Os posseiros disseram à Justiça que estavam na área de maneira mansa e não violenta, plantando e criando animais no local, “exercendo assim a função social da terra”. A defesa do casal alegou ainda que, conforme o Código Civil, a aquisição da fazenda por Lira deveria ter sido feita por meio de escritura pública, sem a qual a negociação seria nula.
A saída dos ocupantes do local ocorreu de maneira pacífica em 25 de agosto, após intimação de oficial de Justiça. Arthur Lira disse à Folha que não lhe caberia emitir qualquer juízo de valor sobre o mérito de medidas judiciais, “mesmo no caso dessa decisão unânime do Tribunal de Justiça do estado de Pernambuco”.
No processo, Lira alega que cria no local gado puro de origem, principalmente nelore, “utilizando de tecnologia genética e nutricional” e que a área é produtiva.

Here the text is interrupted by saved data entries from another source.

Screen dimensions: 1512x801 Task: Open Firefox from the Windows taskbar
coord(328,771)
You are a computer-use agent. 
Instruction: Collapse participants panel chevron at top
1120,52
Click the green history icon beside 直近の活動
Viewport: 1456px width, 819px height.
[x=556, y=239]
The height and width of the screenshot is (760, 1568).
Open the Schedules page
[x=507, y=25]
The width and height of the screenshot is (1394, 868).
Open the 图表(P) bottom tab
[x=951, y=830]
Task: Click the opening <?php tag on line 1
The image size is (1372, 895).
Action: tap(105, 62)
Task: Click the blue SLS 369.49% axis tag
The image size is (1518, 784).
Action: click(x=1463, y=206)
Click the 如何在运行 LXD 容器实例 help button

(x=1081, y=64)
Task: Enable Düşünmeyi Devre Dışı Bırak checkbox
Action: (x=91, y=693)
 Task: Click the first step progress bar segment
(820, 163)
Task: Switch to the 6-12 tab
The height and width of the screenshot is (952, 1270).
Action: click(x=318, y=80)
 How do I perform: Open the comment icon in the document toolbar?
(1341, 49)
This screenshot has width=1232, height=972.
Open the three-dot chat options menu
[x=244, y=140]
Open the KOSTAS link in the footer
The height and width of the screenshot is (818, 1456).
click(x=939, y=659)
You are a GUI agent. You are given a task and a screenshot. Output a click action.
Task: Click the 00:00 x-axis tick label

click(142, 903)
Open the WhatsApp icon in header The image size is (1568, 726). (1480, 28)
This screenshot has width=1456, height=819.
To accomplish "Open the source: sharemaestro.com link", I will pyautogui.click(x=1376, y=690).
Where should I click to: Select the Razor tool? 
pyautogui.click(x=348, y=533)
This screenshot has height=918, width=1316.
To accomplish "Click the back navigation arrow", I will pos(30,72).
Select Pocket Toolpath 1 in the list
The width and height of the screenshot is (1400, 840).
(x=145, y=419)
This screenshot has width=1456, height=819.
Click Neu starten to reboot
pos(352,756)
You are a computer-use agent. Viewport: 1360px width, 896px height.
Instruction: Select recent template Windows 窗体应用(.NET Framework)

De acordo com os advogados do deputado, a fazenda não havia sido transferida em definitivo porque estava pendente na Justiça a formalização da partilha dos herdeiros do dono anterior.
Omissão de bens
A legislação eleitoral exige desde 1997 que todo candidato apresente a declaração de bens e valores que compõem o seu patrimônio para concorrer a um mandato. Em tese, a exigência legal torna o processo mais transparente e coíbe o enriquecimento ilícito. Na prática, porém, a realidade é outra: muitos candidatos omitem da Justiça eleitoral imóveis e outras propriedades, impedindo o eleitor de fiscalizar sua evolução patrimonial e abrindo margem para eventuais questionamentos sobre a origem desses recursos.
Considerado atualmente um dos homens mais poderosos da República, Arthur Lira era um deputado estadual quando pagou, entre 2004 e 2006, quase R$ 5 milhões (valor da época, ou cerca de R$ 16 milhões, em valor atual, conforme correção pelo IGP-M) por quatro fazendas em Pernambuco. Essas propriedades não constam da declaração de bens entregue por ele à Justiça eleitoral em 2006. Os bens declarados por Lira, na ocasião, somavam R$ 695.901,55 (valor da época).
Documentos revelam fazendas de Lira não declaradas à Justiça
Dossiê publicado na última segunda-feira (13) pela ONG De Olho nos Ruralistas, que monitora as atividades da bancada ruralista na Congresso, identificou que familiares do presidente da Câmara contabilizam a propriedade de 115 fazendas, em Alagoas e Pernambuco, dedicadas à pecuária. Dessas, seis são sobrepostas à Terra Indígena Kariri-Xocó, e outra, pertencente ao próprio deputado, é vizinha de um povoado indígena do mesmo grupo étnico.